# Written problem
Copy the material below word for word, starting at the line that contains "Given: Click the" and ending after the line that contains "Looking at the". Leave out any pictures.

# Records supplied
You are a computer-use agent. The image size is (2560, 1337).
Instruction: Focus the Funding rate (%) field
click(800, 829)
---
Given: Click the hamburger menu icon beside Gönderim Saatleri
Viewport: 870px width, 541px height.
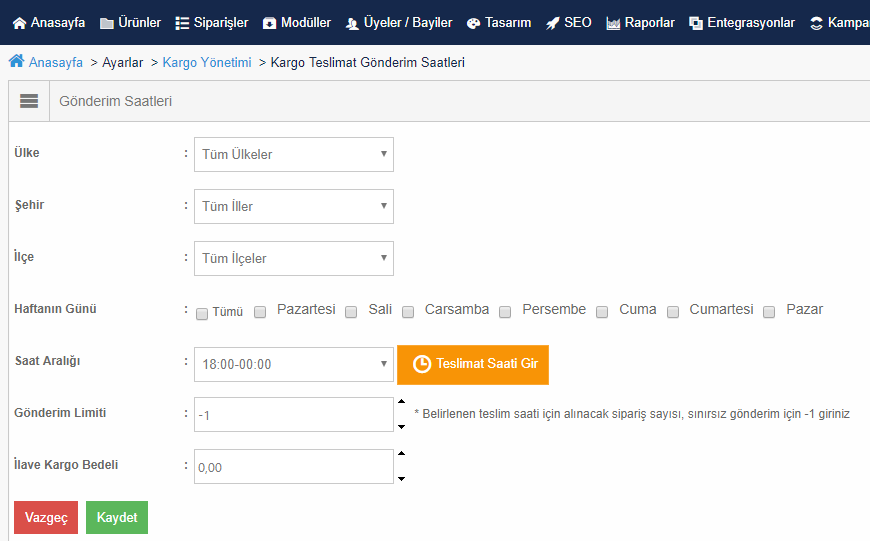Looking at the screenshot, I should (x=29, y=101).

# Solution to this exercise
Given: Click the hamburger menu icon beside Gönderim Saatleri
Viewport: 870px width, 541px height.
Looking at the screenshot, I should (x=29, y=101).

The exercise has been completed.